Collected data
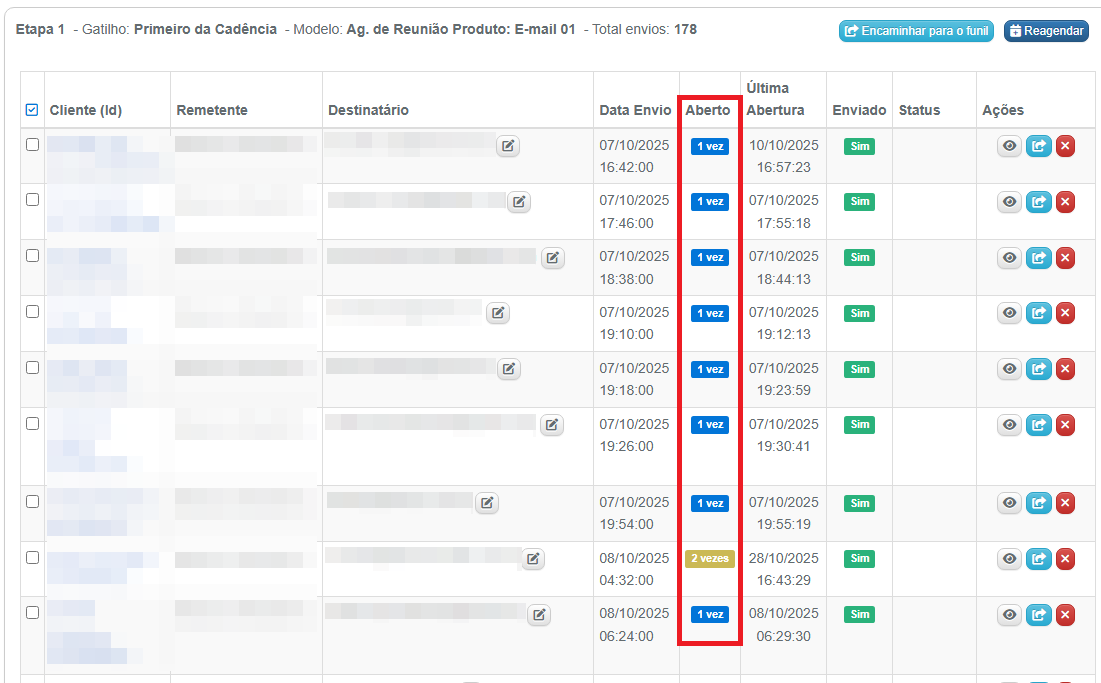Viewport: 1101px width, 683px height.
Task: Click edit recipient icon for the 04:32:00 row
Action: 534,559
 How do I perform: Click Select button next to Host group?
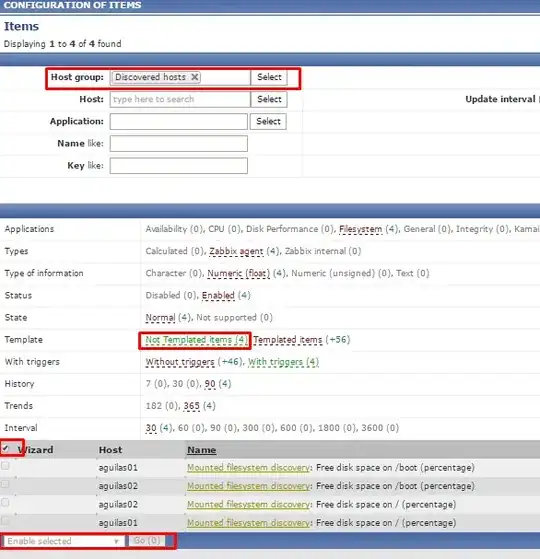[x=269, y=77]
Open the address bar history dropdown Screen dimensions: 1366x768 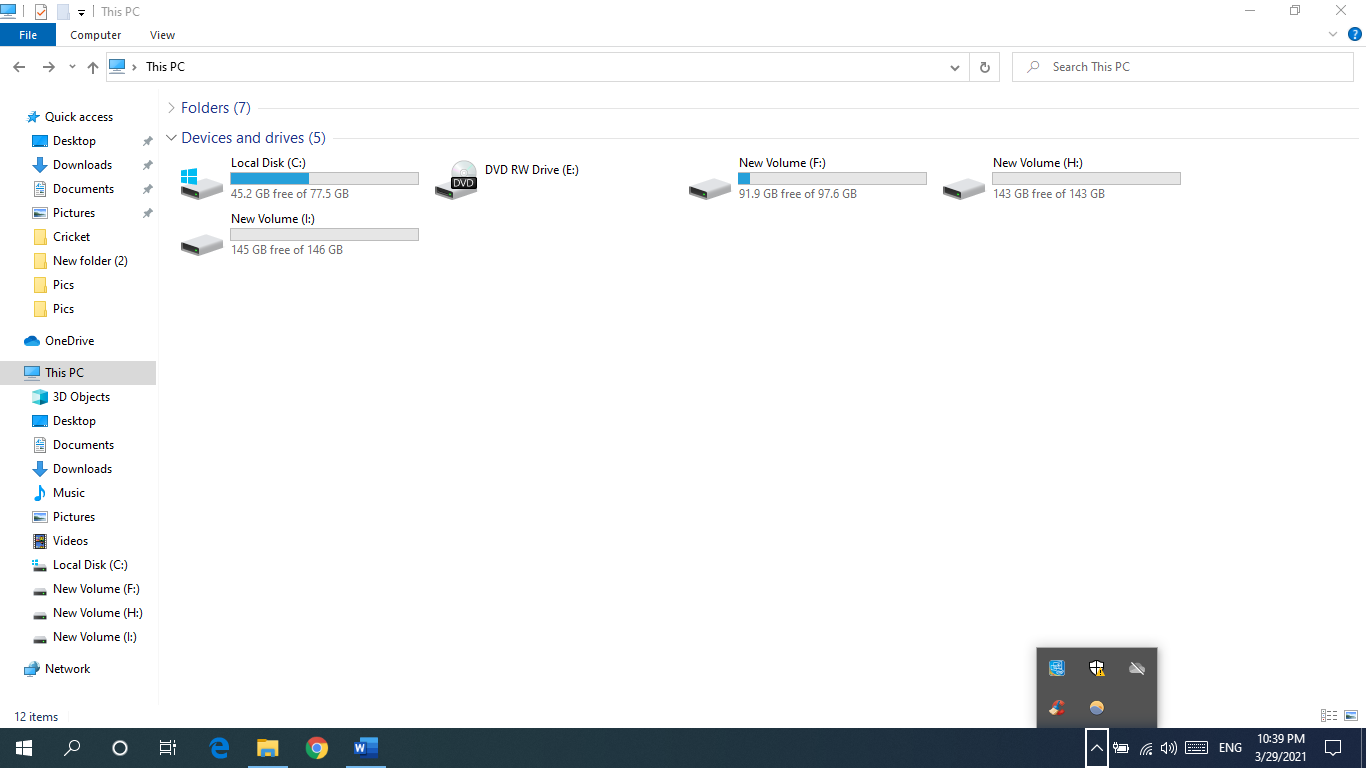click(x=954, y=67)
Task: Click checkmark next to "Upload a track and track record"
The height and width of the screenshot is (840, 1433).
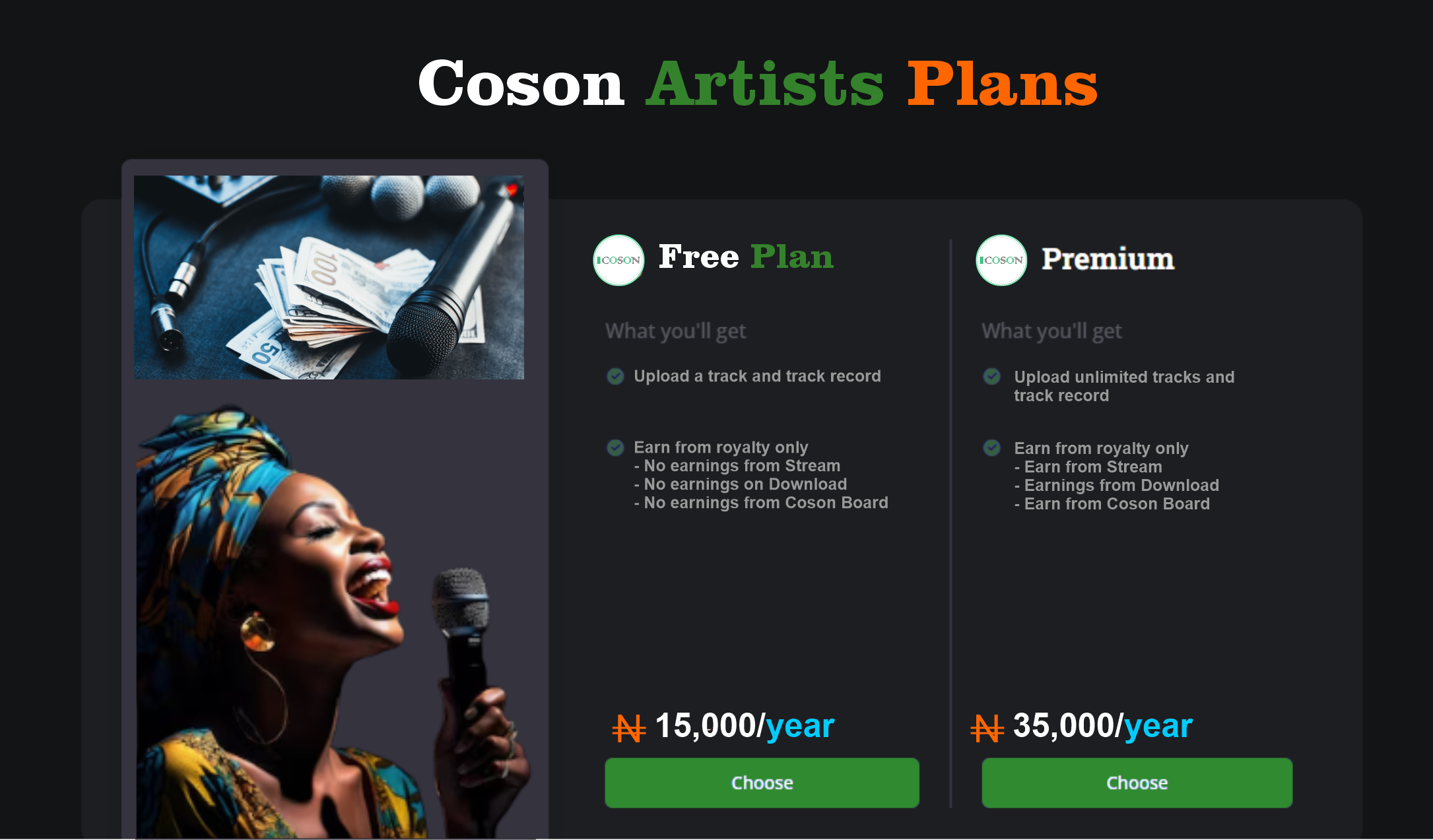Action: 615,376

# ABOUT THIS TASK
With the pictures left out, write out exactly the lines from the line containing "Task: Click checkmark" through the last line of the entries above, both ends included, and no others.

# WRITTEN ANSWER
Task: Click checkmark next to "Upload a track and track record"
The height and width of the screenshot is (840, 1433).
Action: 615,376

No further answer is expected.